• [Selected extract]
+--

By: Vanessa Wishom
I married the most amazing man two years ago. While engaged we had the conversation that so many couples before us have with high hopes and excited anticipation. You know, the one that talks about how long we will wait before growing our family.
We knew the statistics of waiting. I was in my mid-thirties and we understood that with each year the ease of conceiving decreases and the rate of miscarriage and birth defects increases. We also knew that God was greater and bigger than statistics. We never really considered those things as obstacles we would have to endure. The Bible says that God wants to give us the desires of our hearts, so we believed He would when the time was right.
We chose to wait a year to have children. We wanted to spend a full year together as a couple, so we did and it was wonderful. The predetermined year passed and we went on a “bucket list” vacation to celebrate–one that we knew we would look back on later when we were sleep-deprived and covered in spit-up.
Announcing Our Pregnancy
Our vacation was great and we returned excited to start our new journey of trying to conceive. The next month when it hadn’t happened yet we thought, "No big deal. We'll see what next month brings." We kept trying. That summer the doctor called and said that the results of my annual exam raised a concern and she wanted me to come in to discuss it.
The discussion led to planning a surgery. The surgery plan led to strict instructions to wait six months to let my body heal before we tried again. Then we waited and in January of the following year we got pregnant! We were pregnant and ecstatic! We had our family over and told them. Then we told our close friends and they all celebrated and shared in our happiness.
Whispering Our Loss
It felt as though we could not contain our joy. Unfortunately, two weeks after our positive test I started to feel like something was off. I prayed and prayed that I was wrong and I blocked out all the signs that could lead to my greatest fear.
I called the doctor, who then gave us a sonogram along with the gut-wrenching words "I can't say with full confidence that this pregnancy will go full term and you will bring home a baby."
I hated those words and I hated her. We came home and prayed with fervency. I prayed harder than I ever had before, but our prayers were not answered in the way we had asked. By the end of the week, we started the long and painful process of losing our baby.
That same doctor who I said I had hated sat on the phone and cried with me as she told me how to take care of my body in the midst of its betrayal. We reluctantly shared the news with the friends and family who had been able to share in our joy and asked them to pray for us as we embarked on this journey we had not asked for and did not want. We spent that weekend in our house, stuck in the fog of grief.
I thought staying busy would somehow help stifle the pain and so I used the weekend to do a few painting projects I had on my to-do list. Monday rolled around and I felt awkward about telling my coworkers that I had been pregnant and that I lost the baby in one fell swoop.
Instead, I resumed life as normal, or at least I tried. I could not shake the feeling that I had lost part of myself. The world had now become a little darker and most of the people around us had no idea.

+--

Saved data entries

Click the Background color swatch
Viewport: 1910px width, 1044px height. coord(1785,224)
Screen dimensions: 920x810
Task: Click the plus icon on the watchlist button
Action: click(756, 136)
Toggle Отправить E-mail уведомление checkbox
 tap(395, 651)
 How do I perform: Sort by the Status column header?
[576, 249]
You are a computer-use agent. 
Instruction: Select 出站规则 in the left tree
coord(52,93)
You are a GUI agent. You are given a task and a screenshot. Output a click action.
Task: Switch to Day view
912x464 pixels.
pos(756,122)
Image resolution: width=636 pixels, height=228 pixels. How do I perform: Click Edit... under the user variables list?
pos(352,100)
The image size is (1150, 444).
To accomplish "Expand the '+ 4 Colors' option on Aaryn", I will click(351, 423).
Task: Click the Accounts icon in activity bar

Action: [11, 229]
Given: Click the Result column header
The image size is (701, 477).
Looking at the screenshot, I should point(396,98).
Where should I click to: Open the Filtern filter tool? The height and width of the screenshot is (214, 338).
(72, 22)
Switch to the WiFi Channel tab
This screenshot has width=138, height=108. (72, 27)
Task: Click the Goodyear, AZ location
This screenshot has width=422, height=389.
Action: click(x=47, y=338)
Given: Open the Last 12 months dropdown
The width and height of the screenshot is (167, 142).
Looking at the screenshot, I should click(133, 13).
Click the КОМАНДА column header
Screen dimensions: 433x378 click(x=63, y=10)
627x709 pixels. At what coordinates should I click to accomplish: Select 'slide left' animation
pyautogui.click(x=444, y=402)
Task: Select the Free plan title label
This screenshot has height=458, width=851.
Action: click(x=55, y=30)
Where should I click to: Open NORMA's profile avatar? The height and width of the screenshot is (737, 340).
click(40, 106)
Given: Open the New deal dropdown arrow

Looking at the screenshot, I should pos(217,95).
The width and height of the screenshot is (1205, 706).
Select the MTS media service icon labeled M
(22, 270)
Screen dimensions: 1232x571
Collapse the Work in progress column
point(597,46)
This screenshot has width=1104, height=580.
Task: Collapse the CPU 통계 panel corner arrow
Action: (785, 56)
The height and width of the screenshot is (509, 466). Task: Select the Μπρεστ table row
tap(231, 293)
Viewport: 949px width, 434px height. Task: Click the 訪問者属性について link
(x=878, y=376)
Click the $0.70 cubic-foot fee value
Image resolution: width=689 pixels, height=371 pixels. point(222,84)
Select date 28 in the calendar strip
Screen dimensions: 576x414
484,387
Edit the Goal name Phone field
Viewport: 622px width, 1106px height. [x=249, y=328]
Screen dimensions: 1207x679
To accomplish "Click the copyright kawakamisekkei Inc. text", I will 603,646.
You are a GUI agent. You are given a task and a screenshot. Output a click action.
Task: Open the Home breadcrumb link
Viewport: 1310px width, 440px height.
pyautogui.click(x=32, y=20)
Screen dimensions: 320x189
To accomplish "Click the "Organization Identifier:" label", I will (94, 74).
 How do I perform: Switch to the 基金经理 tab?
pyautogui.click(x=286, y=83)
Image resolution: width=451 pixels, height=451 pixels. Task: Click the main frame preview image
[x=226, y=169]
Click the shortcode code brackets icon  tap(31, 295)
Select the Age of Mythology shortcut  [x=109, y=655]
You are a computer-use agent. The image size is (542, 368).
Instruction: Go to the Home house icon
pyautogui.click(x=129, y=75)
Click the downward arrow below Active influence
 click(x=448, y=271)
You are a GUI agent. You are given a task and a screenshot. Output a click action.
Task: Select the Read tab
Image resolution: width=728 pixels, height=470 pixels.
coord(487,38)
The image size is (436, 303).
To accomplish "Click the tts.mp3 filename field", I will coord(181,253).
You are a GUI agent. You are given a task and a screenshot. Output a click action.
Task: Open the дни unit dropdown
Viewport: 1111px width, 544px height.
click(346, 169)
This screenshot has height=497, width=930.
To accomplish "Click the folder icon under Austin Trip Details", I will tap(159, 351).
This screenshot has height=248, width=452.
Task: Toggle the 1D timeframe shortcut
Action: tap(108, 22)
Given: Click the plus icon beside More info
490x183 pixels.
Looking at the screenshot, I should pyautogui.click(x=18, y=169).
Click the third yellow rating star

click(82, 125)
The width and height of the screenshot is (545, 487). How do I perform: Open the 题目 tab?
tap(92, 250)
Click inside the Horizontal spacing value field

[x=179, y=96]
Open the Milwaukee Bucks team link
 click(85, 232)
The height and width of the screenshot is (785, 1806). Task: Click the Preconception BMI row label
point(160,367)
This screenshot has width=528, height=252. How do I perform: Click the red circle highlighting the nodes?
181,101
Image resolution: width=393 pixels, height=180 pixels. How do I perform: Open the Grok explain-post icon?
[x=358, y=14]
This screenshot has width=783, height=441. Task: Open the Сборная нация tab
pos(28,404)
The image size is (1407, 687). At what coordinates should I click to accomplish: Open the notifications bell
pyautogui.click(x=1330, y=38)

+--

• [Things to do]
a) In the essay on pregnancy loss, how long was the writer told to wait after surgery before trying to get pregnant again?
b) Write the next part of the essay on pregnancy loss, starting right after its final sentence.

• [Written responses]
a) Six months, to let her body heal.

b)
Speaking from the Valley
When someone we love dies there are cultural rituals that are part of the grieving process. There is traditionally an obituary. There is typically a viewing, a funeral, or a life celebration. Essentially there is some kind of invitation to come to acknowledge the existence of love and loss.
When unborn children die we don’t do these things. In fact, there is an underlying current that says we should not even talk about them. Talking about the loss of an unborn child requires vulnerability. Often the people in our circles do not know what to say or do, so we often just stuff it down and try to work through it on our own.
Here is the thing though–the less we talk about it, the less it becomes acceptable to talk about, and the less we support the women and families who are going through it. When I look back, I can’t believe I didn't even take time off work to grieve. In acknowledging the importance of a required shift, my husband and I started talking more. We started sharing with people we loved who we knew would safeguard our hearts. We asked them to pray for us. They must have because the feeling of peace started returning to our lives. In fact, it is still returning.
No One Talks about Miscarriage
I had a friend who was in the midst of a miscarriage recently share "No one talks about this." At first, I was saddened because she was right, but then I realized the opportunity I was given. I could be someone who does talk about it. Early on, I thought that I would share our misfortunes later after we had a baby in our arms. I would wait for a time when it meant I did not have to be vulnerable. I envisioned sharing when we were standing on a mountain top telling about the valley we had journeyed through. But lately, God has been impressing upon me the importance of knowing others are in the valley too, not just that they have been there, but maybe that they are still there.
It has been three months since our loss and there are still some days that are hard. I am sure there will be hard days for a long time, but that is not what we focus on. We still believe that God has great plans for our family, that He promises us children in some way, and that His promises do not return void. Luke 1:37 says “For with God nothing shall be impossible”. That is what we are focusing on.
In the meantime, as a society, we need to talk about miscarriage and child loss. We need to speak from the valley.
Vanessa lives in GA where she and her husband, Rodney, have the joy of raising their two biological former preemies and one bonus child, while missing their daughter who lives in heaven. She lives an ordinary life while serving an extraordinary God; one of the ways she does that is by serving on Praying Through ministries NICU Prayer Team.